Vienna - As
Iran increases the level at which it is enriching uranium, it is getting closer to being able to build
nuclear weapons, according to nuclear experts. Iran on Tuesday plans to start enriching uranium to a grade of nearly 20 per cent, the country informed the International Atomic Energy Agency (IAEA) just one day earlier.
But the IAEA, Russia, France and the United States had tried since October to get Iran to agree to a deal that would prevent just that.
Under the proposal, the Islamic republic would ship uranium that it has enriched to 3.5 per cent out of the country, in exchange for foreign-made, 20-per-cent enriched fuel for a medical-purpose reactor in Tehran.
"It's clearly about making a bomb," said James Acton, a physicist and nuclear analyst at the Carnegie Endowment for International Peace in Washington.
Tehran's decision was worrying because "the key thing is that Iran is learning to overcome the technical challenges of enriching to a higher level," he said, which would be helpful for eventually making nuclear weapons.
Although nuclear weapons are built with uranium enriched to 90 per cent, getting to 20 per cent would bring Iran's nuclear engineers very close to getting weapons-grade material, non-proliferation expert David Albright explained.
"You can do it in a short period of time with a small number of centrifuges," the head of the ISIS think tank in Washington said, as it would take these machines just six months to turn reactor fuel into bomb material.
Iran's ambassador at the United Nations in
Vienna rejected the notion that the international community should be worried about the higher-grade material his country plans to make.
"This is the legal right of any (IAEA) member state to enrich to what they require," he said, pointing to the fact that the Tehran
research reactor produces isotopes used for medical purposes.
While no one has so far questioned the legitimacy of that reactor, intelligence services of several countries including the US hold the view that Tehran's leaders want at least the technical capability for making nuclear arms as a strategic asset, and that perhaps they are already developing such weapons secretly.

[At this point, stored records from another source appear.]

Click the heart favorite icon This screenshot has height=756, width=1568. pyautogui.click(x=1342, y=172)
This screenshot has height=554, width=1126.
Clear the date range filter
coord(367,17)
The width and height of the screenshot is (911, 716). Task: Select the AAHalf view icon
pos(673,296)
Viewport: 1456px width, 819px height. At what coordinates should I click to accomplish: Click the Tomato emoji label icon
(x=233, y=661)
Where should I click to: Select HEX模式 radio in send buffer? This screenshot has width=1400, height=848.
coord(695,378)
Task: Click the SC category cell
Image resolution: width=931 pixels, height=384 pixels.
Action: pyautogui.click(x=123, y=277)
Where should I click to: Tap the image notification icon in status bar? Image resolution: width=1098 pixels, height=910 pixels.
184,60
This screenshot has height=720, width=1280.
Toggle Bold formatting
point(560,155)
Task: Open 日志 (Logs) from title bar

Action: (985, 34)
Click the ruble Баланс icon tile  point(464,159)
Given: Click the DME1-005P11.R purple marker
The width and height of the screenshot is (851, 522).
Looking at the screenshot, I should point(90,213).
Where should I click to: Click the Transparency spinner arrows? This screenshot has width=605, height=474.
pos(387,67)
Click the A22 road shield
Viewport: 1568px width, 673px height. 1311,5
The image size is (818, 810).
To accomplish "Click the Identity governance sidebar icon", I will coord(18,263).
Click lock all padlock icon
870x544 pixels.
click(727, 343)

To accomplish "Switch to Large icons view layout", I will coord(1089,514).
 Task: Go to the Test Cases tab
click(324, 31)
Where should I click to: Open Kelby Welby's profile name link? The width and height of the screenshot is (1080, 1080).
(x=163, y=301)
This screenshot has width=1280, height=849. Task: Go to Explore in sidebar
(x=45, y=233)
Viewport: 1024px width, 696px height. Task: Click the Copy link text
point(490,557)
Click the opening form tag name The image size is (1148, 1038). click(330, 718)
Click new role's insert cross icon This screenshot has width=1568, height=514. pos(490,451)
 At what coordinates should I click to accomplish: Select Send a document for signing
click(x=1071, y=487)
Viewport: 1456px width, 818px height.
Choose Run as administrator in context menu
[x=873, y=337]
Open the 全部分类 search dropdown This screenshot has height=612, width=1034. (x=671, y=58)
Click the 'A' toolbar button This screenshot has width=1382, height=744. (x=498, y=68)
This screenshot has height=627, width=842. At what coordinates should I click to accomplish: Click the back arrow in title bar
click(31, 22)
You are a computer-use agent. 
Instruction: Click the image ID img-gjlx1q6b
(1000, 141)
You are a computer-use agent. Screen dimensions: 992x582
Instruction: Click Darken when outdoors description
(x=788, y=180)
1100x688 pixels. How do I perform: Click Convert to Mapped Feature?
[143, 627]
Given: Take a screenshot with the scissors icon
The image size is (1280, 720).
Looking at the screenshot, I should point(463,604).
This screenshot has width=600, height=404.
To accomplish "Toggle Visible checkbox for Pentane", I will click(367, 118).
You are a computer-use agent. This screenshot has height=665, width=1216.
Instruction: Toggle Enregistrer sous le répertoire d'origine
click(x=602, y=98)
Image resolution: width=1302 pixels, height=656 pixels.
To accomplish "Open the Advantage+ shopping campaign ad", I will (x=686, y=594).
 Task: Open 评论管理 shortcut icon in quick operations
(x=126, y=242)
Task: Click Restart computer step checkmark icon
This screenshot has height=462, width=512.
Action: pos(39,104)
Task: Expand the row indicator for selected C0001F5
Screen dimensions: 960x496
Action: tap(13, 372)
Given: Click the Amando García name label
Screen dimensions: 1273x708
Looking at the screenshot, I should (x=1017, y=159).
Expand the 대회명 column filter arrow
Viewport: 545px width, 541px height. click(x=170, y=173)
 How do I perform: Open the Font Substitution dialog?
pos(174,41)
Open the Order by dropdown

"It is my gut feeling that Iran would like to have the technology to enable it to have nuclear weapons," former
IAEA chief Mohamed ElBaradei said in June.
His successor, Yukiya Amano, has been treading more carefully, noting his concern over Iran's latest decision while holding open the possibility that the multinational fuel deal could still be achieved.
Both experts said that Tehran's leaders probably had no intention to ever sign on to the agreement that world powers have described as a confidence-building measure.
According to Acton, Iran's decision to make the fuel itself betrayed its true intentions.
"If they wanted the fuel for the research reactor, they could have done the fuel swap" envisaged by the IAEA in a relatively short period of about a year, while building the know-how to fabricate the fuel themselves would take considerably longer at a higher cost.